**Written exercise:**
Please copy word for word everything in the lines below, from the line containing "You are a GUI" down to the last line, leaving the pictures out.

+-------+

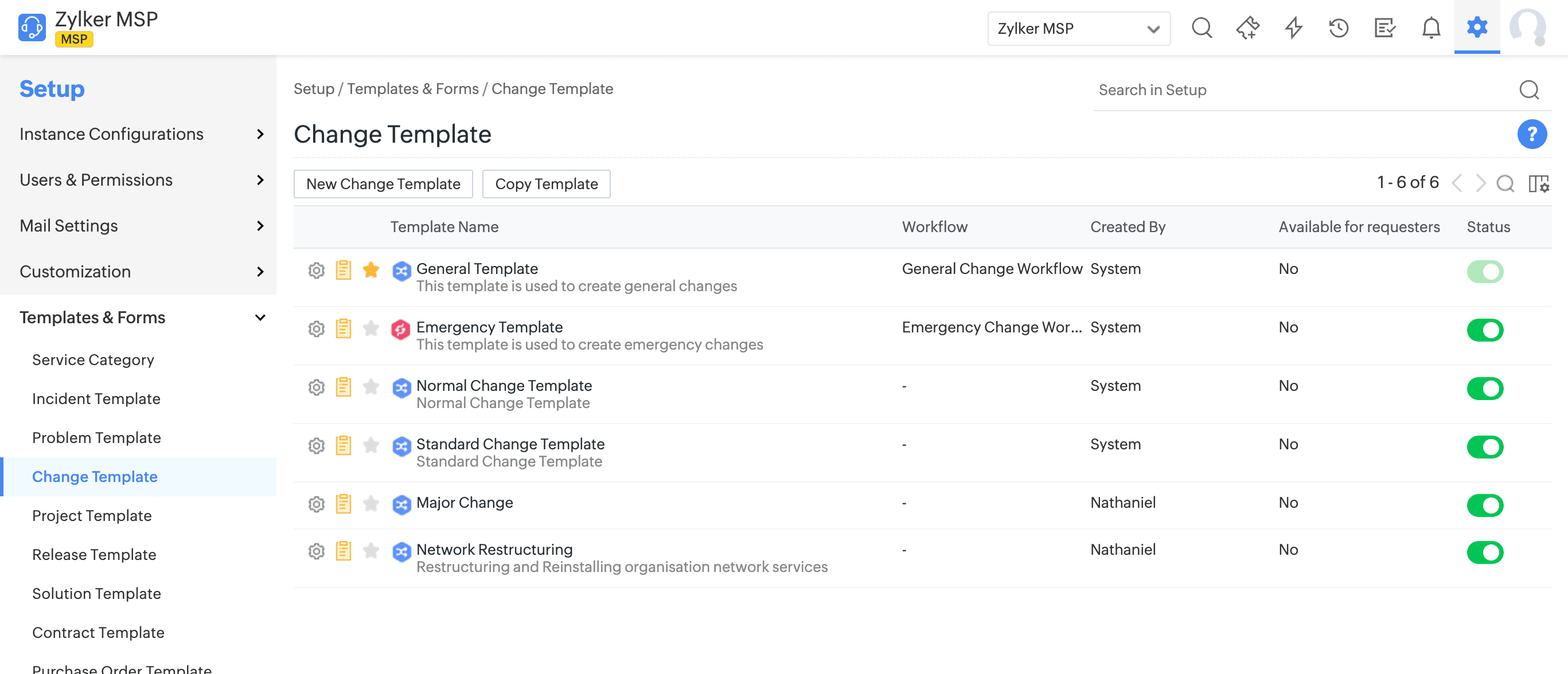Click the quick actions lightning icon
1568x674 pixels.
pyautogui.click(x=1293, y=28)
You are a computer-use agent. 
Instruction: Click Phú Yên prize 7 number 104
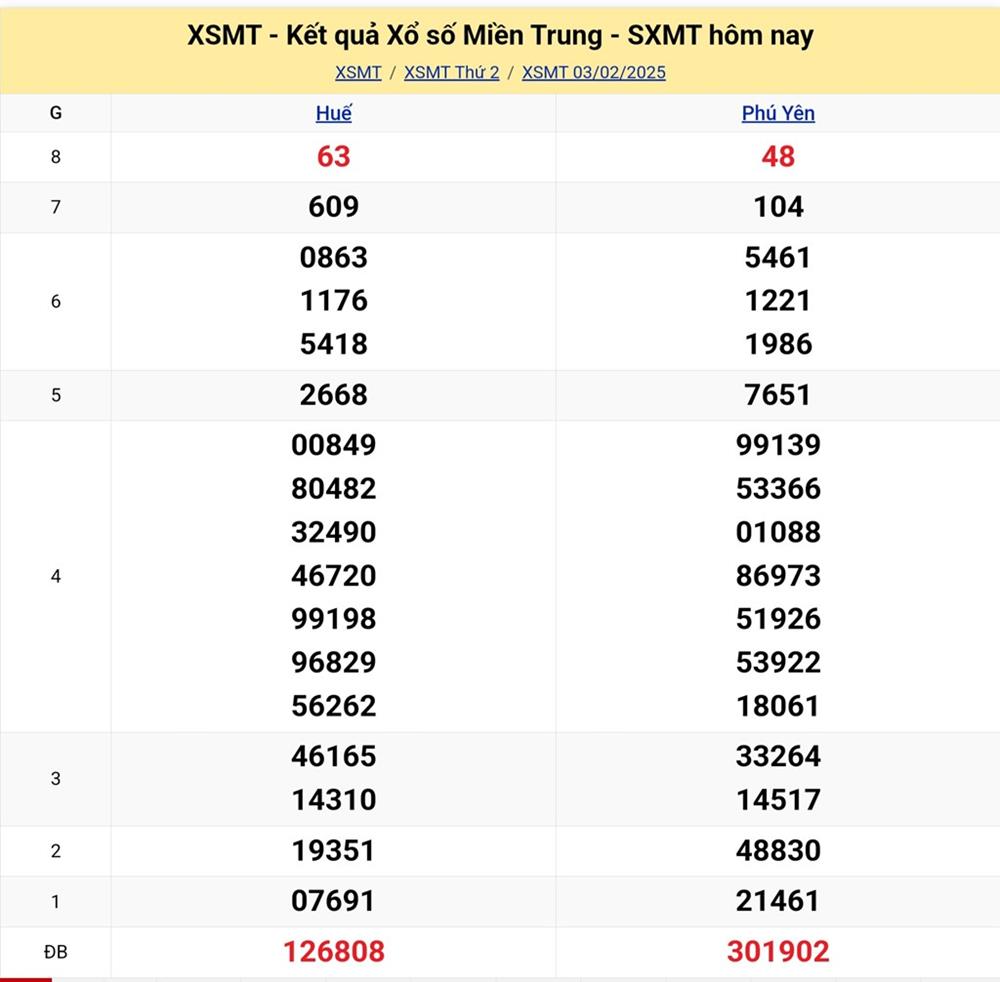(778, 207)
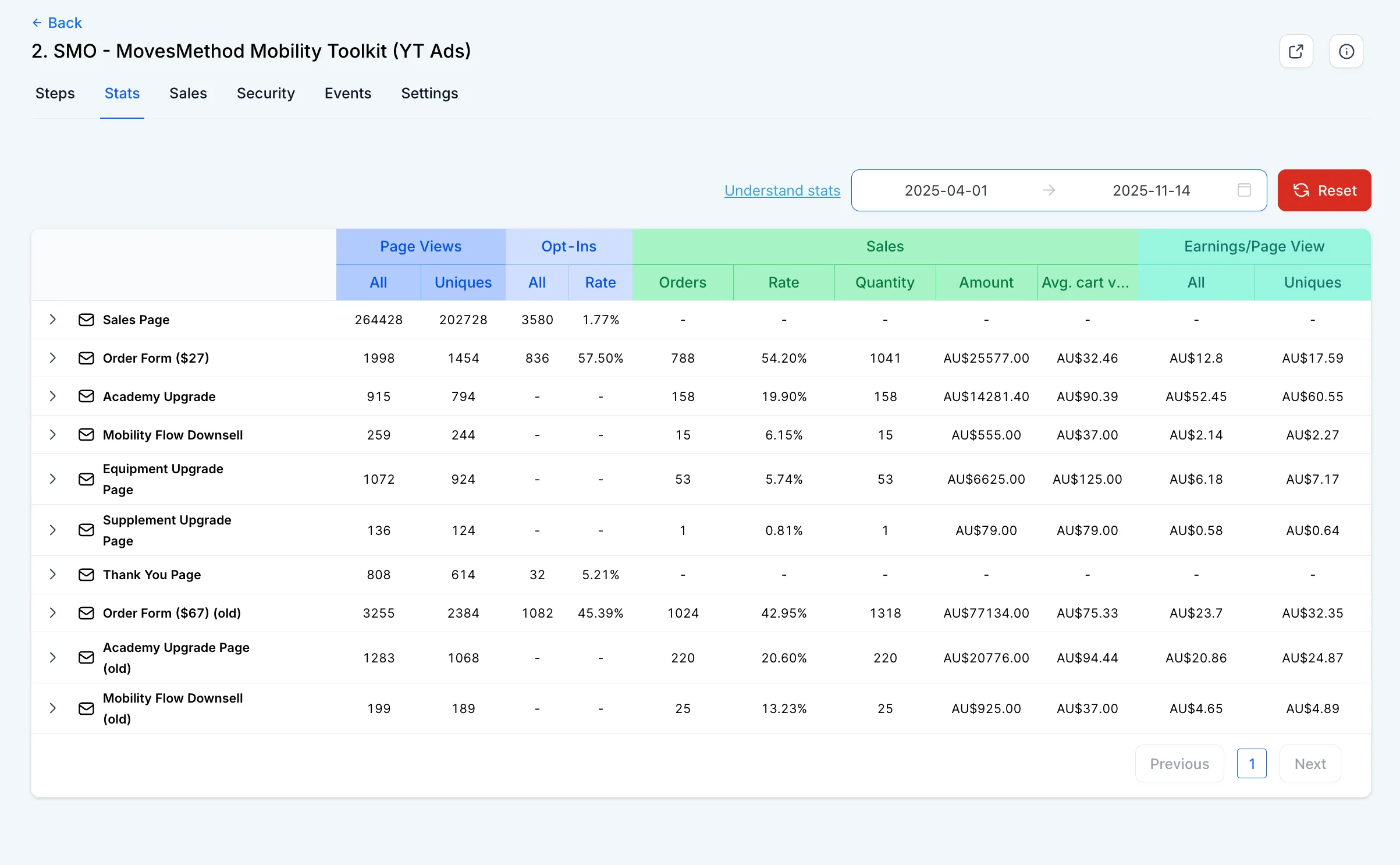Screen dimensions: 1400x865
Task: Click envelope icon for Equipment Upgrade Page
Action: pyautogui.click(x=86, y=479)
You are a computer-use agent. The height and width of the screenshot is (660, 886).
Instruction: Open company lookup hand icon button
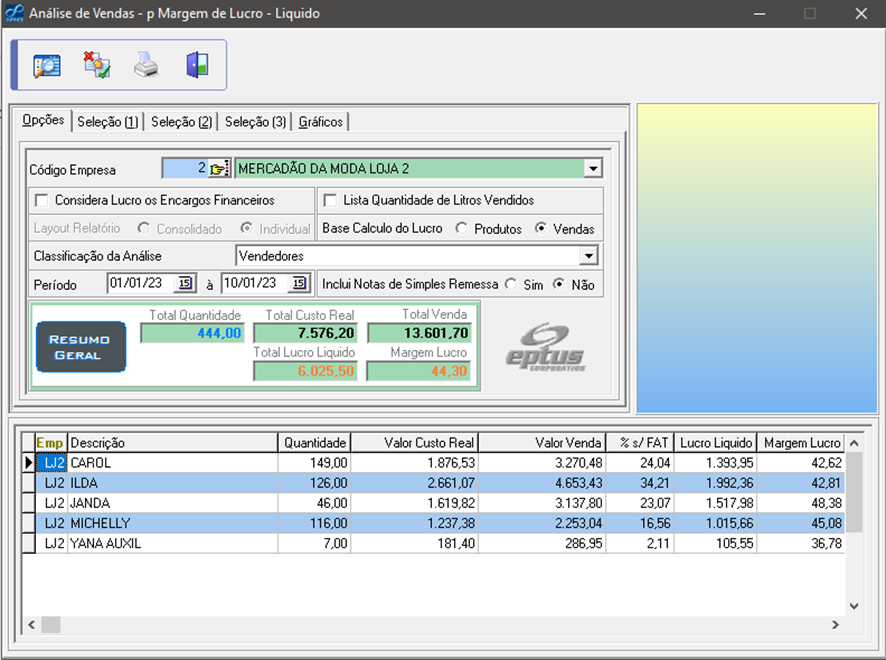[220, 169]
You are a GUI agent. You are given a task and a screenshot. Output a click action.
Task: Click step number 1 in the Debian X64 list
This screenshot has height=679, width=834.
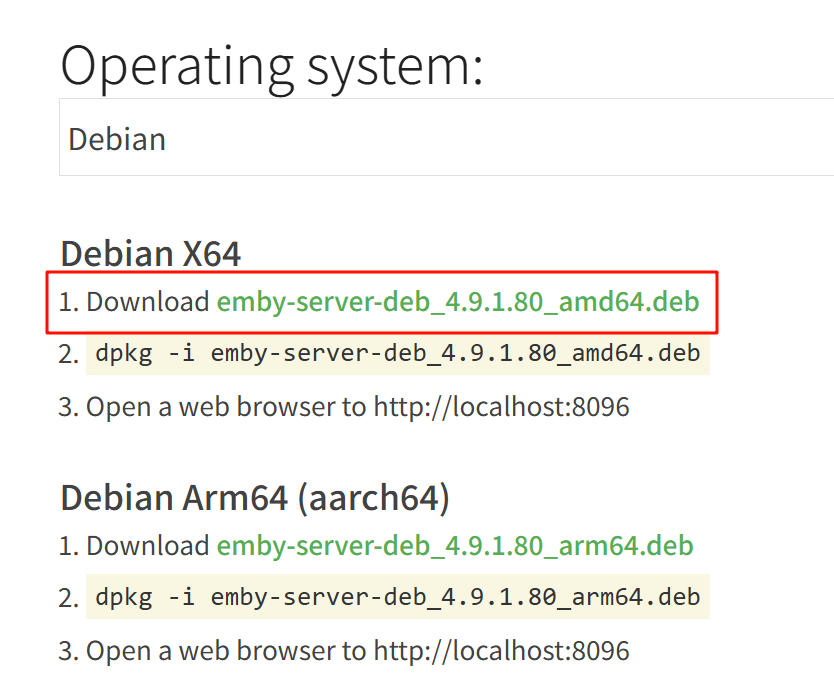(x=67, y=301)
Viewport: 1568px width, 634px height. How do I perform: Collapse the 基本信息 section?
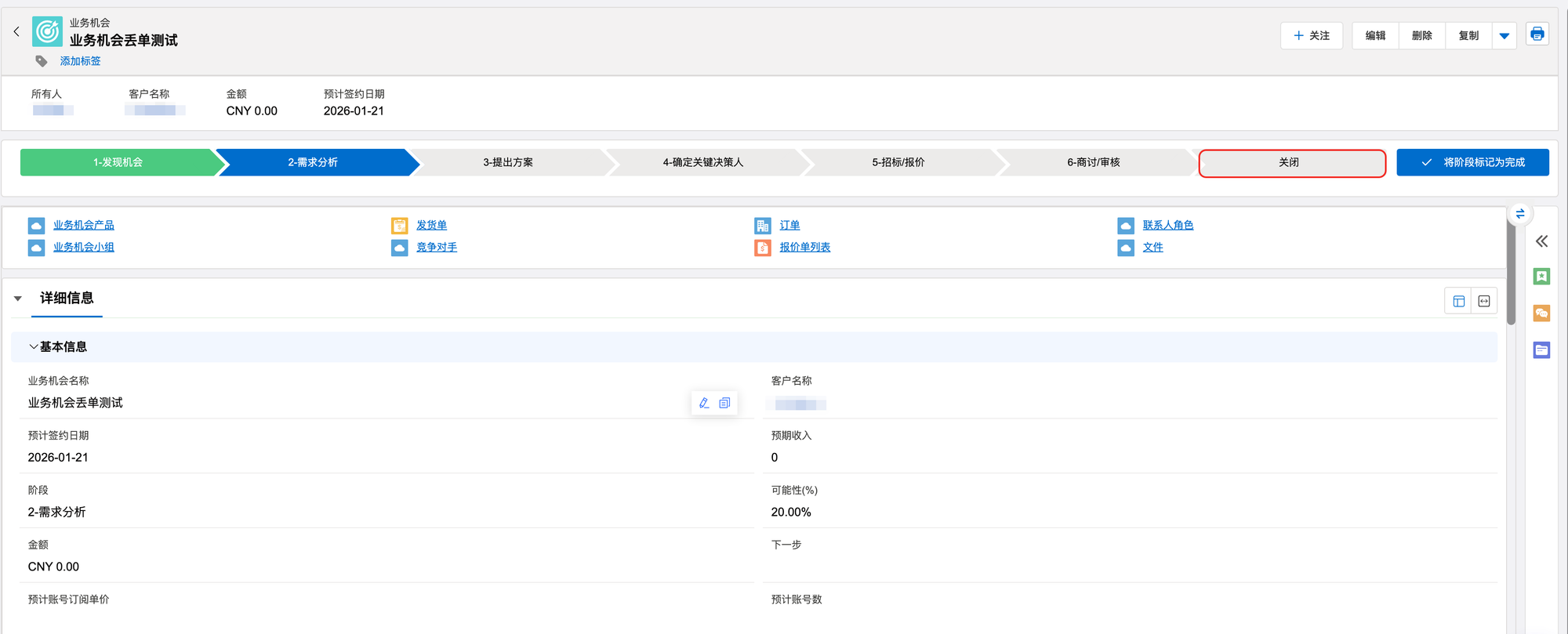pos(33,346)
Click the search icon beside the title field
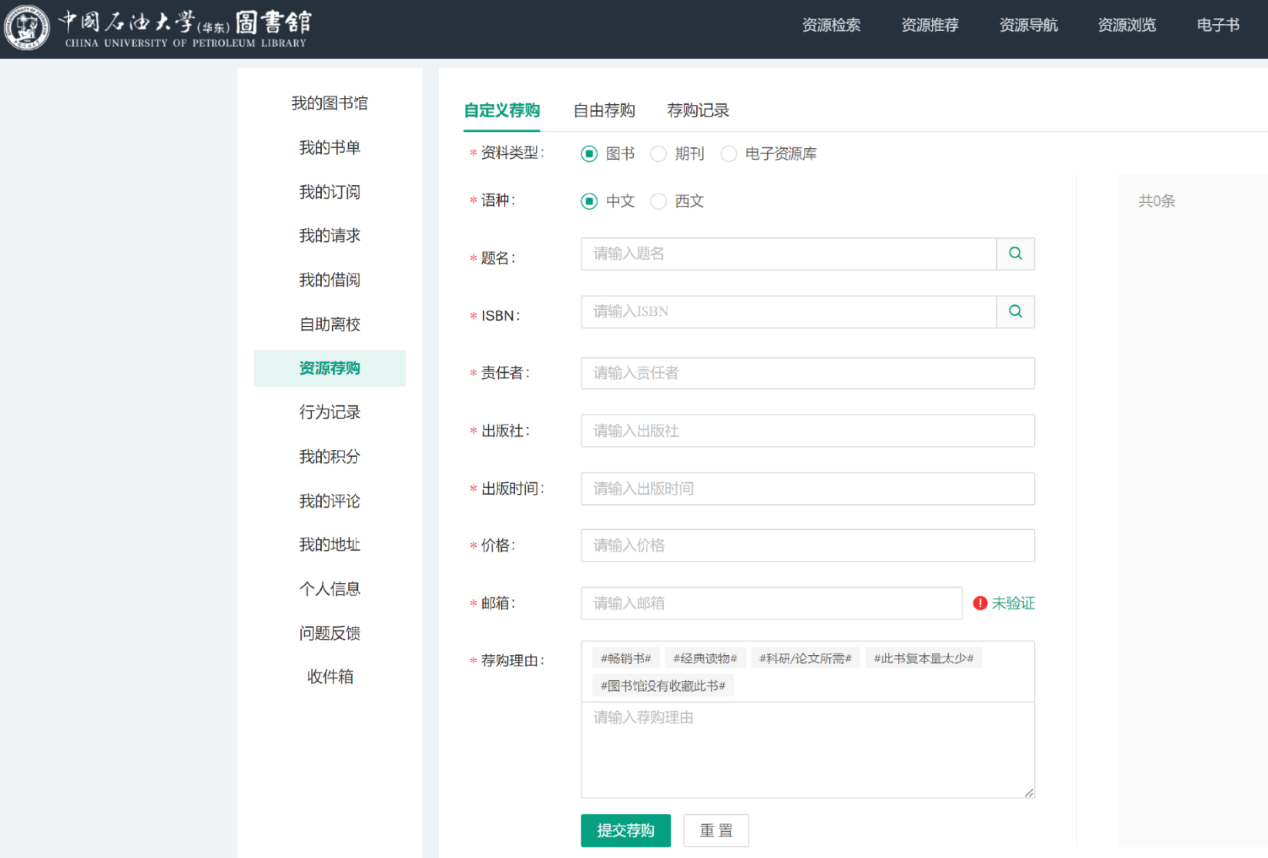The width and height of the screenshot is (1268, 858). click(1015, 254)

+-------+

**Answer for this exercise:**
You are a GUI agent. You are given a task and a screenshot. Output a click action.
Task: Click step number 1 in the Debian X64 list
This screenshot has height=679, width=834.
(x=67, y=301)
Viewport: 1568px width, 634px height. How do I perform: Collapse the 基本信息 section?
pos(33,346)
Click the search icon beside the title field
The width and height of the screenshot is (1268, 858). click(1015, 254)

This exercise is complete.